On the other hand, if you lean into the OOP paradigm, then you can achieve lower coupling between pieces of your code and have a clearer understand of what each "thing" is responsible for.

class SomeProcessor {
  private final SomeHelper helper;

  public void doStuff(X x, Y y) {
    helper.doComplexHelp(x, y);
  }
}

SomeProcessor has fewer dependencies (on both classes and methods) and less code now. The distribution of responsibilities is also much clearer, SomeHelper is clearly the place that is responsible for the details of the behaviour, not SomeProcessor. Changes of the various implementation details will not affect SomeProcessor so long as the doComplexHelp(X x, Y y) method signature remains untouched.

SomeProcessor has fewer dependencies now (both on classes and methods). Parts of SomeHelper can be refactored without affecting SomeProcessor.

The point of functional programming

Full disclosure, I have little practical experience with functional languages but the way I see it, they focus on 2 topics. Having full control over where side effects happen and providing very expressive type systems. We're going to focus on the side effects part.

To me, the popularity of functional approaches looks like a reaction to the drawbacks of OOP.

OOP gives all these fancy rules for organising your code, all these fancily named tools with all the fancily named toolboxes to organise your tools in and at the end of the day, you still can end up with a confusing ball of mud on your hands. You tweak one class, and then the tests for a bunch of other classes are broken... nice.

So, concepts alone are not enough, we need actual rule enforcement here! And we're not talking about frameworks or libraries that help you assert this stuff, no, they can be sidestepped. We need the language itself to be more vigilant!

Long story short, in languages like Haskell you have a clear separation between pure functions, and functions that can produce side effects or that rely on side effects. The construct used to allow side effects to happen is called a monad. Functions that do not have a monad in their signature are side effect-free. In your functional-paradigm program you want to have as much of your logic as possible inside of side-effect-free functions, they're called pure functions.

What's the trap that OOP programmers can fall into when they try to use a functional language? Huge monads. Monads are scary, so once you managed to set one up it's easy to just put as much code as possible into it because otherwise you need to figure out again how to make the jump from your pure functional code back into the monad bubble where side effects are allowed. Doing this correctly requires you to get comfortable with the various concepts involved, and to understand how they operate. Because unlike OOP, where concepts are just empty shells that you can fill with your own ideas, in functional programming most concepts have behaviour. A monad is not just a "thing", something is a monad if its type looks a certain way and if certain operations have been defined for it. The behaviour is part of the language level concept. On the other hand, OOP gives you interfaces and classes. That's basically it, it's up to the programmers to create further concepts. Great freedom! But also great responsibility.
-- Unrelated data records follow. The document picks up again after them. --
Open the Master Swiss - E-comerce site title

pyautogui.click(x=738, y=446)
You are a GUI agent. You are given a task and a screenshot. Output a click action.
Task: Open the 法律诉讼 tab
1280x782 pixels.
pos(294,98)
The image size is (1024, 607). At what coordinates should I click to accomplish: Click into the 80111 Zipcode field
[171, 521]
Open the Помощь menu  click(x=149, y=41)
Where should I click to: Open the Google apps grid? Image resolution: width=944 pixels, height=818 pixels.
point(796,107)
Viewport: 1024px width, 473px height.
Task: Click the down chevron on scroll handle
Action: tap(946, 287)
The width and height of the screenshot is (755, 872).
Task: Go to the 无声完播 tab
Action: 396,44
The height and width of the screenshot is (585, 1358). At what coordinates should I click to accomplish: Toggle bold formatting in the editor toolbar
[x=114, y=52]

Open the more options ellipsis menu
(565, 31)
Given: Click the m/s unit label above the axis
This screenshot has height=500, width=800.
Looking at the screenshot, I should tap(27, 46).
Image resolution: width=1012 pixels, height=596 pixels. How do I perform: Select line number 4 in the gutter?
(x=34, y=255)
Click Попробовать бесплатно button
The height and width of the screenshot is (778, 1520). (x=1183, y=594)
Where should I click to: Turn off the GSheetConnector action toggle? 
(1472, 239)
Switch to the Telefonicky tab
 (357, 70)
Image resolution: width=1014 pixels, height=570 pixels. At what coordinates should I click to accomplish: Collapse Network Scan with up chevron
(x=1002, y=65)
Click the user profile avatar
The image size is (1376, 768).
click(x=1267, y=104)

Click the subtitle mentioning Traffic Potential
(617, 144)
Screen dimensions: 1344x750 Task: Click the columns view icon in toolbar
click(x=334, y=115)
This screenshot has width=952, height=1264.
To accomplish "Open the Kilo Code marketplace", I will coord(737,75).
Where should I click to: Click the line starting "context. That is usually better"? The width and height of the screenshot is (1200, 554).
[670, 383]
Combining different paradigms

Combining different paradigms can be beneficial, you just have to be careful to not let old thinking patterns confuse you. In particular, I think that introducing "functional islands" inside of OOP code is great, it makes it easier to reason about the code and to write tests. You just have to be careful and make sure that you are actually writing functional code there. It is easy to think you are writing a pure function but actually be modifying stuff that you have access to. If you have a java.util.ArrayList , nothing is stopping you from modifying it inside of a filter() or a map() stream operation!